**THE TASK:** Below are some records; output all of them exactly as they read.
** TASK INPUT follows **
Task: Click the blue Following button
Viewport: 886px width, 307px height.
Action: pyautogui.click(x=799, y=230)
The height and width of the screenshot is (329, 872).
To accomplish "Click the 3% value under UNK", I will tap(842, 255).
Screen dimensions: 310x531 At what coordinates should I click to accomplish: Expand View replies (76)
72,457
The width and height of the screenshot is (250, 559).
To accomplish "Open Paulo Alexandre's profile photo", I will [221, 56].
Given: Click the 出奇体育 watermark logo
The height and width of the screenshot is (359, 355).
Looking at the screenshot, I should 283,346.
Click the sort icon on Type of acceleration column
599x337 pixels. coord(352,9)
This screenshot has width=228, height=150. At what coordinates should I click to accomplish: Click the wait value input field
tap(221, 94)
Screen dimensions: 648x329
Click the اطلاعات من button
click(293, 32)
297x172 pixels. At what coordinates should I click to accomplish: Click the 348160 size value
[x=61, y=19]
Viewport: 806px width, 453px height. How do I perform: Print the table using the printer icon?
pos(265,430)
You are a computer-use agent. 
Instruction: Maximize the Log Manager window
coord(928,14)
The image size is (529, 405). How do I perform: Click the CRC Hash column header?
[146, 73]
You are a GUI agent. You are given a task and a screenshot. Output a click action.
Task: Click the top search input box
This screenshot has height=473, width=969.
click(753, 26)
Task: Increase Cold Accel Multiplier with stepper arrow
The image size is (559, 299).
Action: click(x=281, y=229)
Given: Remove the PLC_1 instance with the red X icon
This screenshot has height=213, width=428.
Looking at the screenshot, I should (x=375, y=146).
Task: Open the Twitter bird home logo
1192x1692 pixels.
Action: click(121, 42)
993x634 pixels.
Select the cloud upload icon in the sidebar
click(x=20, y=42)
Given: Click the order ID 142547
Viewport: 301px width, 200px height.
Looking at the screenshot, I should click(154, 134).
** End of TASK INPUT **
**TASK ANSWER:**
Task: Click the blue Following button
Viewport: 886px width, 307px height.
Action: pyautogui.click(x=799, y=230)
The height and width of the screenshot is (329, 872).
To accomplish "Click the 3% value under UNK", I will tap(842, 255).
Screen dimensions: 310x531 At what coordinates should I click to accomplish: Expand View replies (76)
72,457
The width and height of the screenshot is (250, 559).
To accomplish "Open Paulo Alexandre's profile photo", I will [221, 56].
Given: Click the 出奇体育 watermark logo
The height and width of the screenshot is (359, 355).
Looking at the screenshot, I should 283,346.
Click the sort icon on Type of acceleration column
599x337 pixels. coord(352,9)
This screenshot has width=228, height=150. At what coordinates should I click to accomplish: Click the wait value input field
tap(221, 94)
Screen dimensions: 648x329
Click the اطلاعات من button
click(293, 32)
297x172 pixels. At what coordinates should I click to accomplish: Click the 348160 size value
[x=61, y=19]
Viewport: 806px width, 453px height. How do I perform: Print the table using the printer icon?
pos(265,430)
You are a computer-use agent. 
Instruction: Maximize the Log Manager window
coord(928,14)
The image size is (529, 405). How do I perform: Click the CRC Hash column header?
[146, 73]
You are a GUI agent. You are given a task and a screenshot. Output a click action.
Task: Click the top search input box
This screenshot has height=473, width=969.
click(753, 26)
Task: Increase Cold Accel Multiplier with stepper arrow
The image size is (559, 299).
Action: click(x=281, y=229)
Given: Remove the PLC_1 instance with the red X icon
This screenshot has height=213, width=428.
Looking at the screenshot, I should (x=375, y=146).
Task: Open the Twitter bird home logo
1192x1692 pixels.
Action: click(121, 42)
993x634 pixels.
Select the cloud upload icon in the sidebar
click(x=20, y=42)
Given: Click the order ID 142547
Viewport: 301px width, 200px height.
Looking at the screenshot, I should click(154, 134).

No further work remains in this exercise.